13.私が本作のDVDを購入(ほぼ衝動的に)して帰ると、伯父がちょっと意外そうな顔をして私を見ていた。「お前そんなん観るの?」怪訝そうに「何故?」と聞くと「観りゃわかる…」其れが、妙に記憶に残っている。
チミノの描く流麗なダンスシーンは、その後展開する恐ろしい惨劇を全く予期させない。戦場へ向かう仲間達に些かの憂いがあったとしても、そんな物を表に出すことすらタブーの様に馬鹿騒ぎしてみせる。 戦場に立つまでの一時を過ごす彼らには、その生活が一変してしまうかも知れないと云う不安は薄かった…否、同じ様にこれからも皆仲良く連む事が出来る、其れが当たり前..と信じていたのかも知れない。 そう思いながら、あのシーンを回想すると一層悲しくなる。
戦争は全てを変えてしまう。其れが自然であったり、命であったり、友情であったり、形は様々だ。失ってしまうものの大きさは計り知れない。英雄となって街に戻ったマイケルは、親友を失し、ニックは心を失してしまう。

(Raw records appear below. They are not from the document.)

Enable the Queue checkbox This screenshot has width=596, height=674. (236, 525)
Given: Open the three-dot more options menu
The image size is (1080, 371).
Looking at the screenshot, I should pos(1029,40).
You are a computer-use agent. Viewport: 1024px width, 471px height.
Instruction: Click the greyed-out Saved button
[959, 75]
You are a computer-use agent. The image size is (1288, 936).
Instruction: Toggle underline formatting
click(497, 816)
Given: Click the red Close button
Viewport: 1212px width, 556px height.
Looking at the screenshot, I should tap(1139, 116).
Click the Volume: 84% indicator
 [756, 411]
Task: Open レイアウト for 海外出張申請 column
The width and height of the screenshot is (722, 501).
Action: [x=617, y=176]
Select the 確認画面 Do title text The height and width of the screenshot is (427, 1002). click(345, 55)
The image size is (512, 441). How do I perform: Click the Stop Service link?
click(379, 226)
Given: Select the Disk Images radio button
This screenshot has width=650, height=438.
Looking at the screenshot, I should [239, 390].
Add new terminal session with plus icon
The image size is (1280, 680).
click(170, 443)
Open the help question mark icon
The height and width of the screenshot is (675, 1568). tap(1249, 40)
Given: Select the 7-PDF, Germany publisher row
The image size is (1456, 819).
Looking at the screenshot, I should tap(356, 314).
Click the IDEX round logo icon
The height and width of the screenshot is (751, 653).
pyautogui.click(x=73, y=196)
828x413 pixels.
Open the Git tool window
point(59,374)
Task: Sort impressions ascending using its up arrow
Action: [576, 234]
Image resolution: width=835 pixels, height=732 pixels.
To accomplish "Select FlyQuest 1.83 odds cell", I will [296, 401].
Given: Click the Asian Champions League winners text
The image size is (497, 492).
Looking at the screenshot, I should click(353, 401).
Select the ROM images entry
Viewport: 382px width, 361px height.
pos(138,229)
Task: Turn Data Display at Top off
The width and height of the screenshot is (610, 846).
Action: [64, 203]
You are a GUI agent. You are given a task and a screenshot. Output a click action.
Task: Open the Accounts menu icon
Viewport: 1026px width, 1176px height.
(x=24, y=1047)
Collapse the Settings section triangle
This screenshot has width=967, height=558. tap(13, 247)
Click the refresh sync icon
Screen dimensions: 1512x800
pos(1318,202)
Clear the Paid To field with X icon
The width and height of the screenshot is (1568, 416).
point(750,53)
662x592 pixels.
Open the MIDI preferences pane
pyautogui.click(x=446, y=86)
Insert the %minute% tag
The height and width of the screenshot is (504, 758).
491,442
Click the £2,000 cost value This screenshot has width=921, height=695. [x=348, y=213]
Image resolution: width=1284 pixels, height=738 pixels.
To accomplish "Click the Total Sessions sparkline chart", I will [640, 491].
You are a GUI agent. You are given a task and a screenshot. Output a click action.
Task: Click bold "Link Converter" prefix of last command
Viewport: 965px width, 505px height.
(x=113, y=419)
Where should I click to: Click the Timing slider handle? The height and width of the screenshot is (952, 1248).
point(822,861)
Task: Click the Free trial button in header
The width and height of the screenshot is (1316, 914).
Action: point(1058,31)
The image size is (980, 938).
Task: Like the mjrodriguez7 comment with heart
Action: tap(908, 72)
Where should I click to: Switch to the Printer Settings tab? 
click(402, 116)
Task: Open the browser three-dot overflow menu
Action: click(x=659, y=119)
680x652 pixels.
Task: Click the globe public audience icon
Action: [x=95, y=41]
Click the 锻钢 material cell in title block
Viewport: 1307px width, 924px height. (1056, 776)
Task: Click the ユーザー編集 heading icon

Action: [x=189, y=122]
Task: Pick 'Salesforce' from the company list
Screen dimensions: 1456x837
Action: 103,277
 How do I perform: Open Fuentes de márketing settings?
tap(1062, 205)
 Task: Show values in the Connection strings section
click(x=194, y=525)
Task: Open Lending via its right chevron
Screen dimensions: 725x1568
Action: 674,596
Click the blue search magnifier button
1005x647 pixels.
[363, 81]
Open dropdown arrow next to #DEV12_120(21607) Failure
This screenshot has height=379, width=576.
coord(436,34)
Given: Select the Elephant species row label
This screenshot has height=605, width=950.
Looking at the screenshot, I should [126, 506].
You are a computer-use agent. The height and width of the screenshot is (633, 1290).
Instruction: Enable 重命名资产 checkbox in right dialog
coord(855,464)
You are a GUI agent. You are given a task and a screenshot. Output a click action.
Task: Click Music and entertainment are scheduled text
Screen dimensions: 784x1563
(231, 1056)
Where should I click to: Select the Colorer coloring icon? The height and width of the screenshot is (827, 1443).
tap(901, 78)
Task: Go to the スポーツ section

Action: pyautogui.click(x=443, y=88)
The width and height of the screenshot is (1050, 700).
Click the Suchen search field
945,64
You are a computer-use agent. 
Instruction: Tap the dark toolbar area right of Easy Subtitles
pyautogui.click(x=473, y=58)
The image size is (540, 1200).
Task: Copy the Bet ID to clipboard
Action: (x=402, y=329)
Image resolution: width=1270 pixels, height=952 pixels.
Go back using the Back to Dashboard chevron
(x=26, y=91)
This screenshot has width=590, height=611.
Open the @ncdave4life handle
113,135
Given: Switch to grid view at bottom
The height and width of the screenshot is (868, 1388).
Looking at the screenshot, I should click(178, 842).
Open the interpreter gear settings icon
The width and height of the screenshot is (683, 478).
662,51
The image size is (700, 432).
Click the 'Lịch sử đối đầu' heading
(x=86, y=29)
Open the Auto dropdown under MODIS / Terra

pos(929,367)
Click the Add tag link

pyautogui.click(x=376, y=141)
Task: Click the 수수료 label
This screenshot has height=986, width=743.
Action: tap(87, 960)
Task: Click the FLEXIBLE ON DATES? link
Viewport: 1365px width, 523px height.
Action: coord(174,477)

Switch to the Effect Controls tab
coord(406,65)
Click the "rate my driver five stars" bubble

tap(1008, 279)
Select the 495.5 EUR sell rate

再会して、マイケルを認識した瞬間、ニックのこめかみを貫く銃弾…ひたすらショックだった。 感動したか?そんな物ではない。衝撃だったと云うしかない。そして、この作品が米国映画であると云う事に些か驚き、更には腹立たしささえ覚える。観賞後の後味の悪さから言えば、No,1。 第2のベトナム戦争だのと揶揄されているイラクの一件。同じ悲しみを抱える人が少なからず存在する事を、米国大統領に言ってやりたい。言ったところであの偏屈が判るかは甚だ疑問だけど…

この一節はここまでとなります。